Я прошу Вас, генерал, принять это мое обращение, как знак неизменной памяти русской армии о вашем славном прошлом в ее рядах и искреннего уважения России к национальной свободе финляндского народа».
На что 10 июля 1919 года барон Маннергейм ответил:
«Не стану от Вас скрывать, господин адмирал, что по мнению моего правительства, Финляндский Сейм не одобрит предприятия, приносящего нам хотя и пользу, но требующего тяжелых жертв, если не получим гарантий, что новая Россия, в пользу которой мы стали бы действовать, согласилась на некоторые условия, исполнение которых мы не только считаем необходимым для нашего участия, но также необходимой гарантией для нашего национального и государственного бытия».
Потом немало писали о том, что, если бы адмирал Колчак согласился гарантировать независимость Финляндии, Маннергейм немедленно «двинул 100 000 штыков на Петроград». Но Н. Н. Юденич в шифровках сообщал, что финны требуют уже не только подтверждения независимости, но и территориальных и прочих уступок, не давая при этом никаких гарантий своего будущего участия в боевых действиях.

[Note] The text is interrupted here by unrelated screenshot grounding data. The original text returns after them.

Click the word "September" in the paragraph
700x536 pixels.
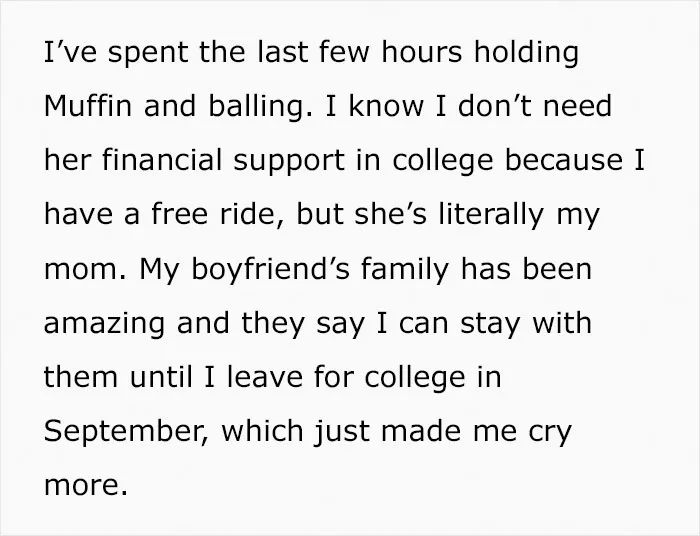pos(126,432)
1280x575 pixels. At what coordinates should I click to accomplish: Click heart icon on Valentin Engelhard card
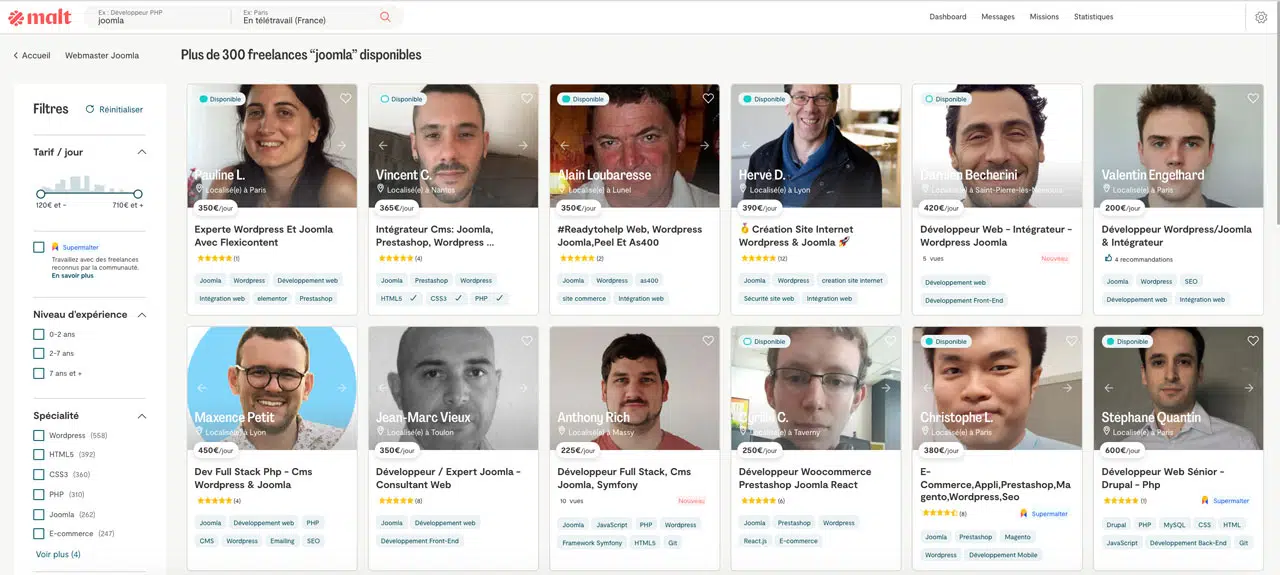click(1253, 98)
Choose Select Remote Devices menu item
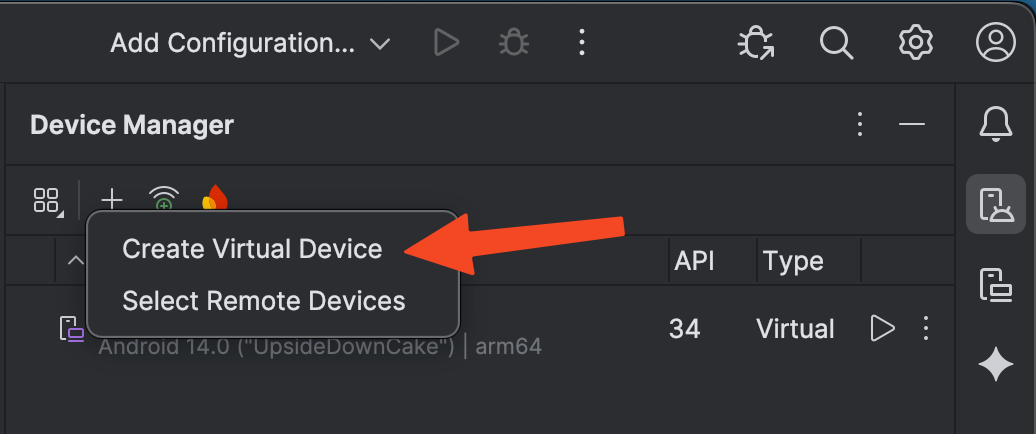Viewport: 1036px width, 434px height. (x=263, y=300)
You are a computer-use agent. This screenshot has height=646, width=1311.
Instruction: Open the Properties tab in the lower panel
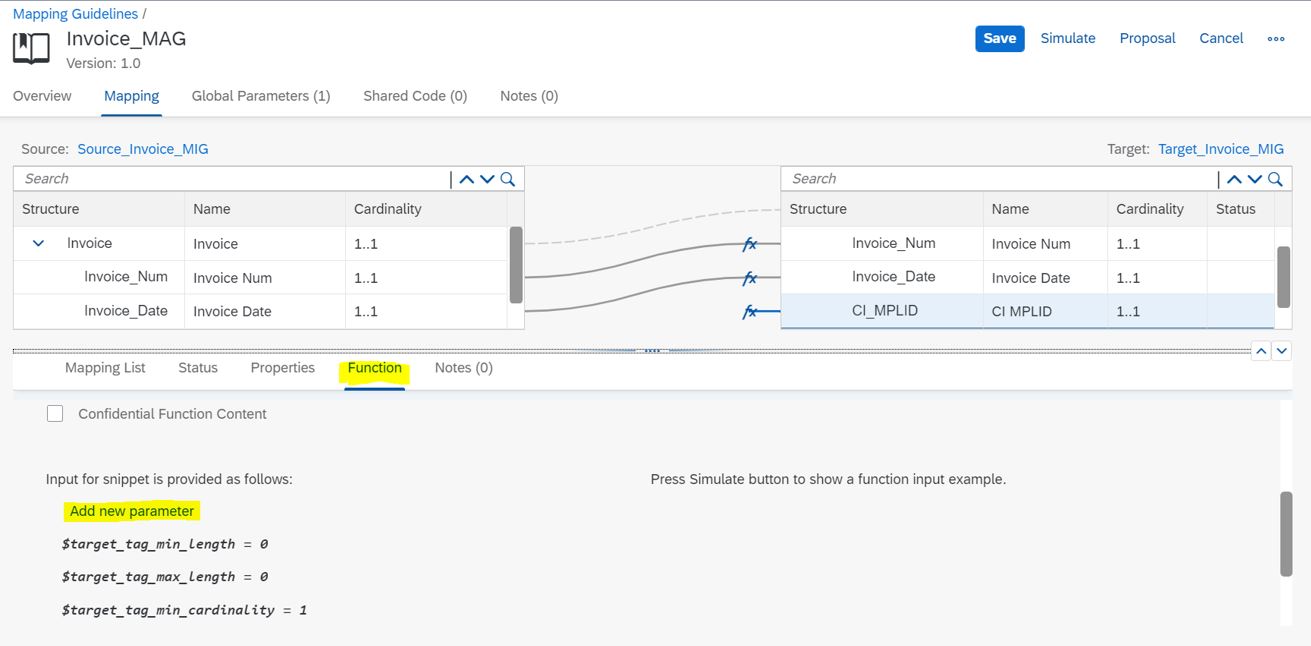pos(282,367)
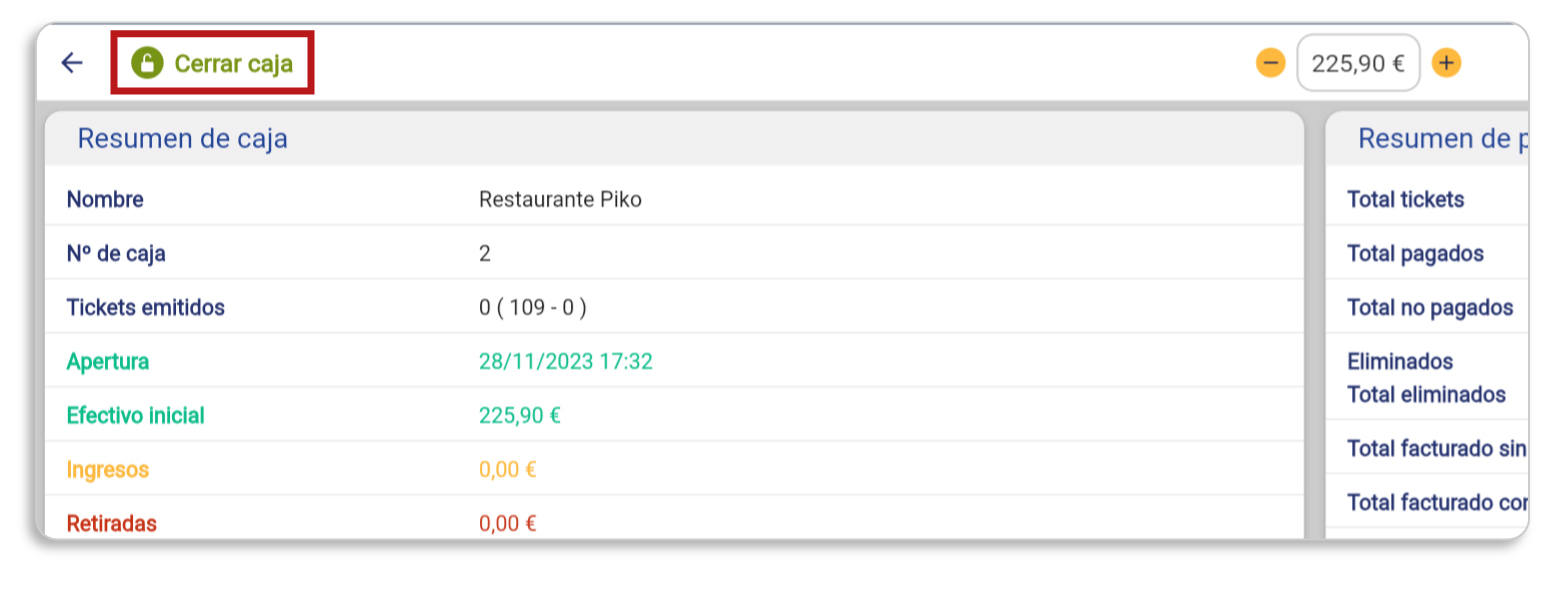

Так это было или нет, большого значения уже не имело. Ведь время для наступления было упущено. В апреле 1919 года большевики начали тотальную мобилизацию и все больше укрепляли оборону Петрограда и подступов к нему, и в результате Красная армия с успехом отбила оба наступления сформированных в Эстонии войск генерала Юденича. Смертельное кольцо врагов вокруг молодой советской республики замкнуть так и не удалось.
Во многом этим успехом Кремль был обязан финским националистам.